A novel epoxy adhesive with metal organic framework (MOF) and poly(butyl acrylate‐block‐styrene) for bonding aluminum–aluminum joints: A complete overview of mechanical, thermal, and morphological properties

Abstract

In this study, MIL‐101 (Cr) and NH₂‐MIL‐101 (Cr) nanoparticles were synthesized by hydrothermal method. Butyl acrylate‐styrene copolymer was used along with these nanoparticles to improve the mechanical properties of epoxy adhesive.

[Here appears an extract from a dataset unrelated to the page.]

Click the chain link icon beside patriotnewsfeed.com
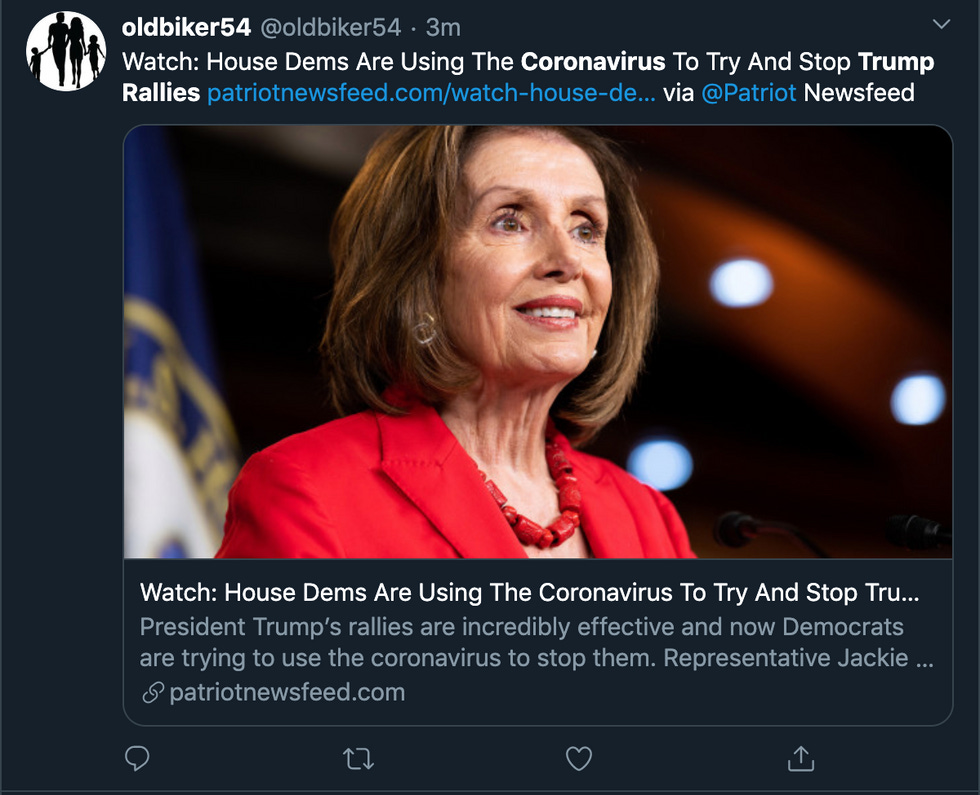Screen dimensions: 980x795 (x=153, y=692)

The results of the Fourier Transform Infrared (FTIR) and X‐ray diffraction (XRD) test showed that the synthesis and functionalization of the metal organic framework (MOFs) were successful. The mechanical properties and adhesion features in the lap joint bonding of aluminum foil to the aluminum foil of modified epoxy adhesives were investigated by tensile and lap shear tests. The results of the tensile test showed that by adding 0.3 wt% of NH₂‐MIL‐101 (Cr) and 2.5 wt% of poly(butyl acrylate‐block‐styrene) to epoxy adhesive, the tensile strength, modulus and toughness of dumbbell samples were increased up to 34.46%, 31.74% and 58.53%, respectively. Furthermore, based on the lap shear test results, by adding 0.3 wt% NH₂‐MIL‐101 (Cr) along with 2.5% poly(butyl acrylate‐block‐styrene) to the epoxy adhesive, the lap shear strength of samples increased from 1.05 ± 0.08 MPa to 5.25 ± 0.06 MPa compared to the neat epoxy adhesive. According to the TGA test, the highest thermal stability is related to the sample containing 0.3 wt% of NH₂‐MIL‐101 nanoparticles and 2.5 wt% of the copolymer. The image of the fracture surface of the sample containing 0.3 wt%. NH₂‐MIL‐101 (Cr) and 2.5 wt% block copolymer shows that the interface of nanoparticles and the matrix improved due to the chemical reaction of functional groups of nanoparticles and adhesive matrix.